▶ _What this task involves_
Rewrite the records below with "computer-use agent" changed to "desktop assistant" in every place it occurs, keeping everything else the same.

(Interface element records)
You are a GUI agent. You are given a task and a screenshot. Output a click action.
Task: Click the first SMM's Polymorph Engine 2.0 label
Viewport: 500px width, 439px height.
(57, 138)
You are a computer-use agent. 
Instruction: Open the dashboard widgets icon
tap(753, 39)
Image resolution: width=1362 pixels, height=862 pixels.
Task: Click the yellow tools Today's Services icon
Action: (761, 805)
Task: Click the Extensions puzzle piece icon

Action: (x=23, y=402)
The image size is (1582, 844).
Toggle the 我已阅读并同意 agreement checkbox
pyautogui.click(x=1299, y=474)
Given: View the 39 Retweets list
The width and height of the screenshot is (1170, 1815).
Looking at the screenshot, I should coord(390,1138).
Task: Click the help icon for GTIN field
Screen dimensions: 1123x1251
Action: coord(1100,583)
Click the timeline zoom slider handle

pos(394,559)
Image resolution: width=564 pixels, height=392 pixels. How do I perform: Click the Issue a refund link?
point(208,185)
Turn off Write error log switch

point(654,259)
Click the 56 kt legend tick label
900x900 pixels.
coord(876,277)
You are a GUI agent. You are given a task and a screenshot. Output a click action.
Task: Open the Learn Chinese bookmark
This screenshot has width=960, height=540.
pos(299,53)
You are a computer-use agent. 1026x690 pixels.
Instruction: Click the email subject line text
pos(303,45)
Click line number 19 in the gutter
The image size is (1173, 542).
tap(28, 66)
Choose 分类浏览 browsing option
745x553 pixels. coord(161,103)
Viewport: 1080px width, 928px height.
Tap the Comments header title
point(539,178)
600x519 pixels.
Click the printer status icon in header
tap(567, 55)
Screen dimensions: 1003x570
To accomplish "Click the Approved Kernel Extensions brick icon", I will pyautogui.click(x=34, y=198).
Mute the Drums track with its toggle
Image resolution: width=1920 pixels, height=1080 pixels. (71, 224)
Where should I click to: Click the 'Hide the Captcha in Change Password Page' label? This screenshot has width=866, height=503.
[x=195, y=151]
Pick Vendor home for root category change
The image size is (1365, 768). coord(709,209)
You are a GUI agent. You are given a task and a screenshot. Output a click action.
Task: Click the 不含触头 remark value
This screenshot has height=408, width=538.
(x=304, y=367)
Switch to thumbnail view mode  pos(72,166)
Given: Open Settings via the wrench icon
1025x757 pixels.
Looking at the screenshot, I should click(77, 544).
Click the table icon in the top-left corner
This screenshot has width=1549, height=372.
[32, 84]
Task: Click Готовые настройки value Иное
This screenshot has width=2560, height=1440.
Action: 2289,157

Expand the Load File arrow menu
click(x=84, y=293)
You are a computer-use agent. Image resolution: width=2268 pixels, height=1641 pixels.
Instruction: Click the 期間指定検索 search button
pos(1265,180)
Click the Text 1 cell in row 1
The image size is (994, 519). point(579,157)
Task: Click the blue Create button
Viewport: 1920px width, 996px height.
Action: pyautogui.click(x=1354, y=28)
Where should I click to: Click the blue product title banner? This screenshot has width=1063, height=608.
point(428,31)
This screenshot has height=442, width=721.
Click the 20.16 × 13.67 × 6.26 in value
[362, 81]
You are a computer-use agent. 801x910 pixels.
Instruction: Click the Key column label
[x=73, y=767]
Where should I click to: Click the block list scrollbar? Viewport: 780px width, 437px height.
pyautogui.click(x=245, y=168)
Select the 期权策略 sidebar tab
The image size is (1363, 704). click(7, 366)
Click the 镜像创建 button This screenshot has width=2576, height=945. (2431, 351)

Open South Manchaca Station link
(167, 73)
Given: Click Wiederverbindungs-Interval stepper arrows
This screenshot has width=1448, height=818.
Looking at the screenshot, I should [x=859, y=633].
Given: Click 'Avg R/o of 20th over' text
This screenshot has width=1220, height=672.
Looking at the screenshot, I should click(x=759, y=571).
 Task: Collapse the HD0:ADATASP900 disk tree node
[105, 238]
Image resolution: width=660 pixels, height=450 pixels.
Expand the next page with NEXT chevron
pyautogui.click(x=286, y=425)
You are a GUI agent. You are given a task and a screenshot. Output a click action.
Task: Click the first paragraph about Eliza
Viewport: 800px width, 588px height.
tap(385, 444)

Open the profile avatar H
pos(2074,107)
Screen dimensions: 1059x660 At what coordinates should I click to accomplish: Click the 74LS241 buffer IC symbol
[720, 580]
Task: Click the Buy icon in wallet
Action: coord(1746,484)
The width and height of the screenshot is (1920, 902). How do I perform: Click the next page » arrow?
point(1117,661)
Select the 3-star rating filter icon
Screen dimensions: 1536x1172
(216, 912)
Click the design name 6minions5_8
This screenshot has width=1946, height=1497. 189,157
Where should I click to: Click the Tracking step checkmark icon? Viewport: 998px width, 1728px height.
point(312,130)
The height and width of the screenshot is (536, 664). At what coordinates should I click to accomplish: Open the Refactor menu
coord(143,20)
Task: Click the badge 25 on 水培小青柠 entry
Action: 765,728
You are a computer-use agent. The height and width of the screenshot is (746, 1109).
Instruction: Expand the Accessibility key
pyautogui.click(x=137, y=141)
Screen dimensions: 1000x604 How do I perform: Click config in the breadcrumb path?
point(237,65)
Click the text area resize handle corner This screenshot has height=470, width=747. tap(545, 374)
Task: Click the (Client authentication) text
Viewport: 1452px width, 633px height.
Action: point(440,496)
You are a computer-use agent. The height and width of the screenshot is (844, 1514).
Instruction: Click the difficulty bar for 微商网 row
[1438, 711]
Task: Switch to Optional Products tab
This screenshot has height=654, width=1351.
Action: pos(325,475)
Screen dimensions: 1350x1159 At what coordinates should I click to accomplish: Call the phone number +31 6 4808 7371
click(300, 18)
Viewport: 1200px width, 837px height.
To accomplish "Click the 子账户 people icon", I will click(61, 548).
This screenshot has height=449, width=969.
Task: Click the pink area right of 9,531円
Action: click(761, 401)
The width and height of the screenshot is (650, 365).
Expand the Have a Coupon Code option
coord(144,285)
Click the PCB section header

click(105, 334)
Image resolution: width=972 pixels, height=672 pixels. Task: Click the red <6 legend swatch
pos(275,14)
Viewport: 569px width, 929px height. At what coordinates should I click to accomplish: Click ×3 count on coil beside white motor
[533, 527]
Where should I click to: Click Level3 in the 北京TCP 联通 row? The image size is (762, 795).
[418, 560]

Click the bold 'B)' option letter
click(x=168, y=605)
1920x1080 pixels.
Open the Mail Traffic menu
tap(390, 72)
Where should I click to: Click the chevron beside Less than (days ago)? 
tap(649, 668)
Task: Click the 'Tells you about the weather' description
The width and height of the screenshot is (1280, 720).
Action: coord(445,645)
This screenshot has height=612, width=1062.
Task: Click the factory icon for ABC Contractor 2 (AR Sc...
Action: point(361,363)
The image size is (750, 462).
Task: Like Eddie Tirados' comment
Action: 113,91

▶ _Result below_
You are a GUI agent. You are given a task and a screenshot. Output a click action.
Task: Click the first SMM's Polymorph Engine 2.0 label
Viewport: 500px width, 439px height.
(57, 138)
You are a desktop assistant. 
Instruction: Open the dashboard widgets icon
tap(753, 39)
Image resolution: width=1362 pixels, height=862 pixels.
Task: Click the yellow tools Today's Services icon
Action: (761, 805)
Task: Click the Extensions puzzle piece icon

Action: (x=23, y=402)
The image size is (1582, 844).
Toggle the 我已阅读并同意 agreement checkbox
pyautogui.click(x=1299, y=474)
Given: View the 39 Retweets list
The width and height of the screenshot is (1170, 1815).
Looking at the screenshot, I should coord(390,1138).
Task: Click the help icon for GTIN field
Screen dimensions: 1123x1251
Action: coord(1100,583)
Click the timeline zoom slider handle

pos(394,559)
Image resolution: width=564 pixels, height=392 pixels. How do I perform: Click the Issue a refund link?
point(208,185)
Turn off Write error log switch

point(654,259)
Click the 56 kt legend tick label
900x900 pixels.
coord(876,277)
You are a GUI agent. You are given a task and a screenshot. Output a click action.
Task: Open the Learn Chinese bookmark
This screenshot has width=960, height=540.
pos(299,53)
You are a desktop assistant. 1026x690 pixels.
Instruction: Click the email subject line text
pos(303,45)
Click line number 19 in the gutter
The image size is (1173, 542).
tap(28, 66)
Choose 分类浏览 browsing option
745x553 pixels. coord(161,103)
Viewport: 1080px width, 928px height.
Tap the Comments header title
point(539,178)
600x519 pixels.
Click the printer status icon in header
tap(567, 55)
Screen dimensions: 1003x570
To accomplish "Click the Approved Kernel Extensions brick icon", I will pyautogui.click(x=34, y=198).
Mute the Drums track with its toggle
Image resolution: width=1920 pixels, height=1080 pixels. (71, 224)
Where should I click to: Click the 'Hide the Captcha in Change Password Page' label? This screenshot has width=866, height=503.
[x=195, y=151]
Pick Vendor home for root category change
The image size is (1365, 768). coord(709,209)
You are a GUI agent. You are given a task and a screenshot. Output a click action.
Task: Click the 不含触头 remark value
This screenshot has height=408, width=538.
(x=304, y=367)
Switch to thumbnail view mode  pos(72,166)
Given: Open Settings via the wrench icon
1025x757 pixels.
Looking at the screenshot, I should click(77, 544).
Click the table icon in the top-left corner
This screenshot has width=1549, height=372.
[32, 84]
Task: Click Готовые настройки value Иное
This screenshot has width=2560, height=1440.
Action: 2289,157

Expand the Load File arrow menu
click(x=84, y=293)
You are a desktop assistant. Image resolution: width=2268 pixels, height=1641 pixels.
Instruction: Click the 期間指定検索 search button
pos(1265,180)
Click the Text 1 cell in row 1
The image size is (994, 519). point(579,157)
Task: Click the blue Create button
Viewport: 1920px width, 996px height.
Action: pyautogui.click(x=1354, y=28)
Where should I click to: Click the blue product title banner? This screenshot has width=1063, height=608.
point(428,31)
This screenshot has height=442, width=721.
Click the 20.16 × 13.67 × 6.26 in value
[362, 81]
You are a desktop assistant. 801x910 pixels.
Instruction: Click the Key column label
[x=73, y=767]
Where should I click to: Click the block list scrollbar? Viewport: 780px width, 437px height.
pyautogui.click(x=245, y=168)
Select the 期权策略 sidebar tab
The image size is (1363, 704). click(7, 366)
Click the 镜像创建 button This screenshot has width=2576, height=945. (2431, 351)

Open South Manchaca Station link
(167, 73)
Given: Click Wiederverbindungs-Interval stepper arrows
This screenshot has width=1448, height=818.
Looking at the screenshot, I should [x=859, y=633].
Given: Click 'Avg R/o of 20th over' text
This screenshot has width=1220, height=672.
Looking at the screenshot, I should click(x=759, y=571).
 Task: Collapse the HD0:ADATASP900 disk tree node
[105, 238]
Image resolution: width=660 pixels, height=450 pixels.
Expand the next page with NEXT chevron
pyautogui.click(x=286, y=425)
You are a GUI agent. You are given a task and a screenshot. Output a click action.
Task: Click the first paragraph about Eliza
Viewport: 800px width, 588px height.
tap(385, 444)

Open the profile avatar H
pos(2074,107)
Screen dimensions: 1059x660 At what coordinates should I click to accomplish: Click the 74LS241 buffer IC symbol
[720, 580]
Task: Click the Buy icon in wallet
Action: coord(1746,484)
The width and height of the screenshot is (1920, 902). How do I perform: Click the next page » arrow?
point(1117,661)
Select the 3-star rating filter icon
Screen dimensions: 1536x1172
(216, 912)
Click the design name 6minions5_8
This screenshot has width=1946, height=1497. 189,157
Where should I click to: Click the Tracking step checkmark icon? Viewport: 998px width, 1728px height.
point(312,130)
The height and width of the screenshot is (536, 664). At what coordinates should I click to accomplish: Open the Refactor menu
coord(143,20)
Task: Click the badge 25 on 水培小青柠 entry
Action: 765,728
You are a desktop assistant. The height and width of the screenshot is (746, 1109).
Instruction: Expand the Accessibility key
pyautogui.click(x=137, y=141)
Screen dimensions: 1000x604 How do I perform: Click config in the breadcrumb path?
point(237,65)
Click the text area resize handle corner This screenshot has height=470, width=747. tap(545, 374)
Task: Click the (Client authentication) text
Viewport: 1452px width, 633px height.
Action: point(440,496)
You are a desktop assistant. The height and width of the screenshot is (844, 1514).
Instruction: Click the difficulty bar for 微商网 row
[1438, 711]
Task: Switch to Optional Products tab
This screenshot has height=654, width=1351.
Action: pos(325,475)
Screen dimensions: 1350x1159 At what coordinates should I click to accomplish: Call the phone number +31 6 4808 7371
click(300, 18)
Viewport: 1200px width, 837px height.
To accomplish "Click the 子账户 people icon", I will click(61, 548).
This screenshot has height=449, width=969.
Task: Click the pink area right of 9,531円
Action: click(761, 401)
The width and height of the screenshot is (650, 365).
Expand the Have a Coupon Code option
coord(144,285)
Click the PCB section header

click(105, 334)
Image resolution: width=972 pixels, height=672 pixels. Task: Click the red <6 legend swatch
pos(275,14)
Viewport: 569px width, 929px height. At what coordinates should I click to accomplish: Click ×3 count on coil beside white motor
[533, 527]
Where should I click to: Click Level3 in the 北京TCP 联通 row? The image size is (762, 795).
[418, 560]

Click the bold 'B)' option letter
click(x=168, y=605)
1920x1080 pixels.
Open the Mail Traffic menu
tap(390, 72)
Where should I click to: Click the chevron beside Less than (days ago)? 
tap(649, 668)
Task: Click the 'Tells you about the weather' description
The width and height of the screenshot is (1280, 720).
Action: coord(445,645)
This screenshot has height=612, width=1062.
Task: Click the factory icon for ABC Contractor 2 (AR Sc...
Action: point(361,363)
The image size is (750, 462).
Task: Like Eddie Tirados' comment
Action: 113,91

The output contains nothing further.